O que me deixa desconfortável foi aperceber-me de que as pessoas com as aplicações de email nos seus telemóvel estão, sistematicamente, sujeitas a serem capturadas na sua atenção. E ao email poderíamos juntar as mensagens SMS, WhatsApp, Slack, novos posts nas redes sociais, etc. E muitos pensam que desligar as notificações é suficiente, mas não. Pois, desligar as notificações não elimina a ansiedade de — «será que alguém me enviou alguma mensagem?» — ou as impede de levar a mão ao bolso, constantemente, por lhes parece que o telemóvel vibrou. Receio que esta incursão involuntária pelo nosso espaço de atenção comece a influenciar a nossa vida espiritual.

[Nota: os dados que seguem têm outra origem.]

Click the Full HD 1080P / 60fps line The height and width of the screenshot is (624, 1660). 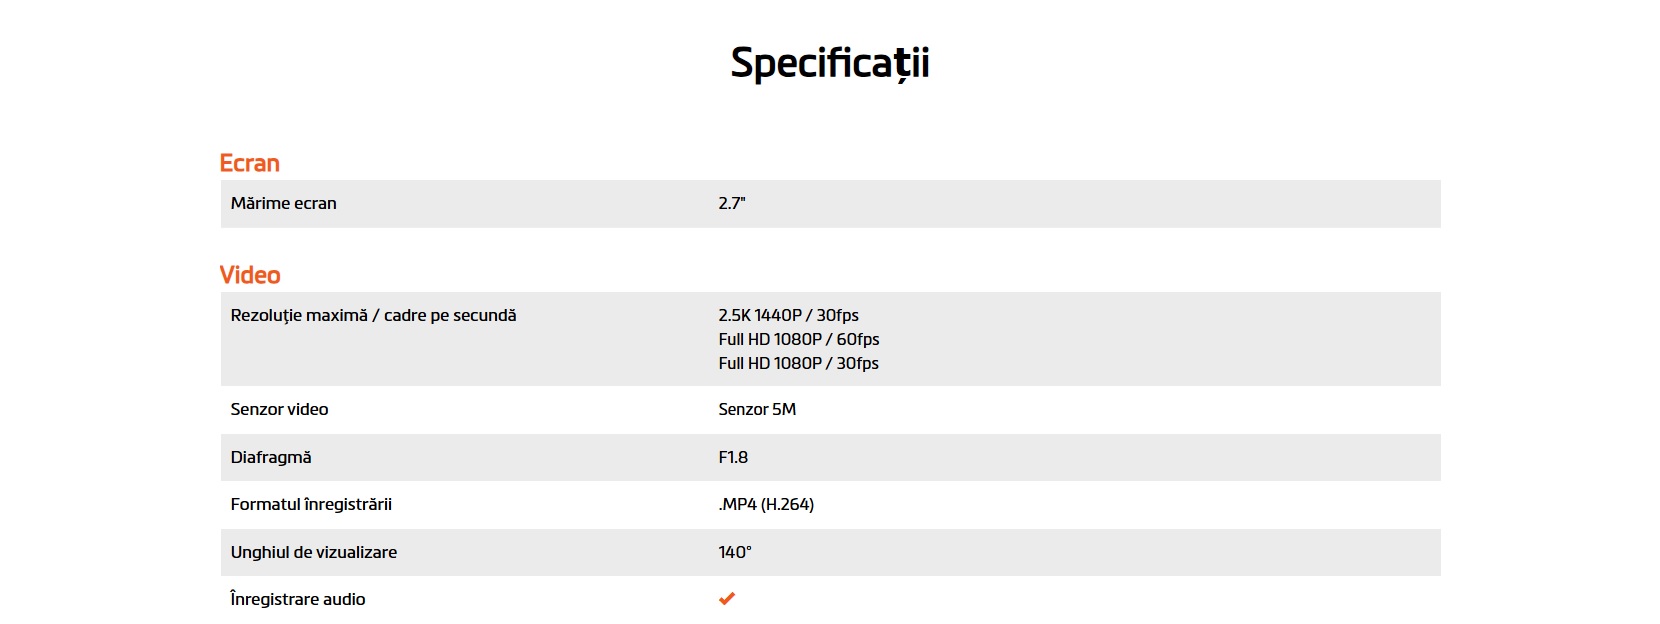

Os argumentos para que isso não seja verdade são sempre os mesmos: “eu sou imune a essas coisas.” Lamento, mas ninguém está imune de ver a sua atenção consumida e economizada (sem que nos demos conta disso). Precisamos de uma mudança radical nos nossos comportamentos e iniciar uma onda cultural que nos inspire a recuperar a nossa atenção. É aí que entra o ócio.

No brilhante livro “Só avança quem descansa”, o P. Vasco Pinto de Magalhães S.J. reflecte sobre o ócio e aprende-se muito. Por exemplo, o facto da palavra ócio ser uma tradução latina da palavra grega escolé, isto é, escola. Um «tempo de liberdade, de escuta e interiorização, de aprendizagem!» Como diz o P. Vasco, «o “ócio” era o espaço-tempo para fazer aquilo que vale a pena fazer e é gratuito. (…) diz-se que é fonte de vícios… Sim, se for não fazer nada e tempo mal vivido! Mas aquele “ócio” a que se referia Aristóteles, como tempo livre e de liberdade para meditar e conversar… “passeando pelos campos”, contemplando e reflectindo!»

Não é assim que devia ser para o cristão a vivência do tempo quaresmal? Tempo para pensar se os nossos comportamentos digitais não estarão a diminuir a experiência da liberdade de acolher a vontade de Deus em cada momento? Mas há um aspecto que penso de modo diferente do P. Vasco. Ele iguala “não fazer nada” a “tempo mal vivido”, mas “nada fazer” nos tempos de hoje pode ser um modo libertador que advém de pararmos, desacelerarmos e darmos tempo à lentidão que é a escala de tempo da montanha. Tempo de contemplação. Jesus expulsou os comerciantes que monetizavam a atenção das pessoas quando essas se deslocavam ao templo para rezar e estar com Deus. O que faria Jesus hoje? Talvez pegasse no nosso telemóvel e o deitasse fora.

O que podemos nós fazer para não chegarmos a esse ponto? Cabe a cada um. No meu caso, apaguei todas as aplicações de email do telemóvel.